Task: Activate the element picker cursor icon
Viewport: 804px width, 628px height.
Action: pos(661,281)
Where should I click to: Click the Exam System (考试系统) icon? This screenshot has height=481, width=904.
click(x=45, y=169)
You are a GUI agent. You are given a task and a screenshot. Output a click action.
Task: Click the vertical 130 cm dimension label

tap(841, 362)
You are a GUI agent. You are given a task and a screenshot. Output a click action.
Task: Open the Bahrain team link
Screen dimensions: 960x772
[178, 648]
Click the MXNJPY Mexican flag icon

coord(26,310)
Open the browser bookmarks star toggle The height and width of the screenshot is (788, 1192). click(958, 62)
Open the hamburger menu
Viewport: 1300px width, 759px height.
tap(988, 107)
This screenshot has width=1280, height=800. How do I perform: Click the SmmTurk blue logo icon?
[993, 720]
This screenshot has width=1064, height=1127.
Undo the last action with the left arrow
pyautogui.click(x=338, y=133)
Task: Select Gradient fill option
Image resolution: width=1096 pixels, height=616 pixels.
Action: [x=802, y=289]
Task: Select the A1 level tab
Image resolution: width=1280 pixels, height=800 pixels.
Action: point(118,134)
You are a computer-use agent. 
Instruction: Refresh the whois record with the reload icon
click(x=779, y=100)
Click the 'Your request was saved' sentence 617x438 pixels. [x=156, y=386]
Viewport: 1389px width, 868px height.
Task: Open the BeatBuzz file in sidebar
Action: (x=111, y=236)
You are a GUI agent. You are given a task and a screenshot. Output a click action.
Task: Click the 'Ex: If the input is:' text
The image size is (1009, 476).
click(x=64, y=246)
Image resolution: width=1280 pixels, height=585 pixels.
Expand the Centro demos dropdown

Directions –
Copy the lines of the records verbatim, from the line with "Click the 'Your" up to and including the line with "Action: (x=111, y=236)".

Full answer –
Click the 'Your request was saved' sentence 617x438 pixels. [x=156, y=386]
Viewport: 1389px width, 868px height.
Task: Open the BeatBuzz file in sidebar
Action: (x=111, y=236)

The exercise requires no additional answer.